Paintings respond to vitality of nature

By Victoria Gail-White
Advertiser Art Critic

 •  Mary M. Mitsuda: Recent Works

Noon to 5 p.m. Tuesday through Saturday; open Thanksgiving

Studio 1

550-8701

In a show of 27 new works on paper, acrylic on canvas and panel, Mary Mitsuda has taken a leap of faith and landed intact. Many of her new larger works are photographic — not in the sense of a focused image, but rather in the emulsions that form a Polaroid photograph. These abstract paintings seem to stop time in its state of becoming, giving the viewer the opportunity to develop the image in the mind's eye.

Mitsuda, an accomplished artist with works in the permanent collections of the Contemporary Museum, the State Foundation of Culture and the Arts and the State Art Museum, has achieved a sense of the ethereal in this body of work.

In the massive (84 by 60 inches) "Still Life," bright red and yellow under-painted areas peak through the white spatula-applied top layers of paint.

"I want to respond to the forces of nature in different ways," says Mitsuda. "This allows me to get new imagery."

Varying the tempo in the application and noticing the reaction of the paints to each other, she lets the images emerge from the process. An intuitive painter, she says, "I set up a situation and let the substance take over. It makes a better image. My job is to watch while I'm doing it."

"Iron Veil" is a painted poem. Beneath a thin veil of white paint applied in thick horizontal strokes with random vertical drips are areas of blended autumnal colors of burgundy and rust with nebulous yellow shapes suggestive of flowers or fireflies. The work is reminiscent of looking through a rain-soaked window at either a water lily garden or an evening sky. Although darker than most of the work in the show, it seems charged with vitality and pensiveness.

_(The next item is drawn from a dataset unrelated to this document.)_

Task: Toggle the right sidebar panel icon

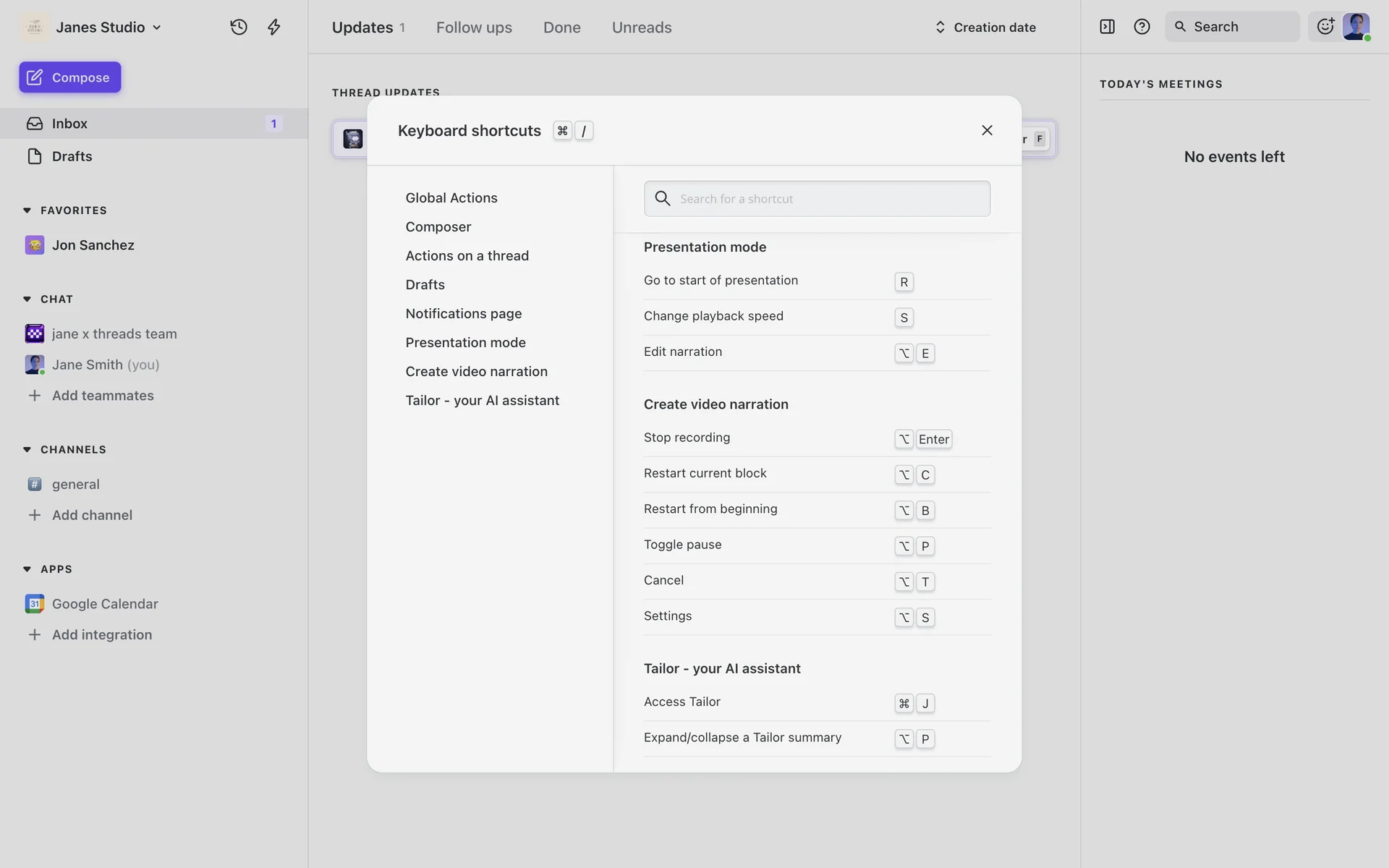Action: pos(1107,27)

Included in this exhibit are eight new pieces in the "Ti Series." These realistic monotypes are often mistaken for real ti leaves, but they're not. The series will be complete, says Mitsuda, when she has printed 100 different leaves.

There are so many paintings in this exhibit to linger on and enjoy. "Drip Architecture," "Landscape Bluish White," "Manuscript" and "Letter" are all uniquely lovely. But one small work seems a feat of spontaneous direction: "Study. Falls 1."

Here, in the least complicated manner of capturing a moment on canvas, with minimal color (soft and darker grays and a little white), is a waterfall, or the suggestion of one, forever suspended in its own mists.


Correction: Paintings by Mary Mitsuda are on display at Studio 1. A headline on a previous version of this story was incorrect.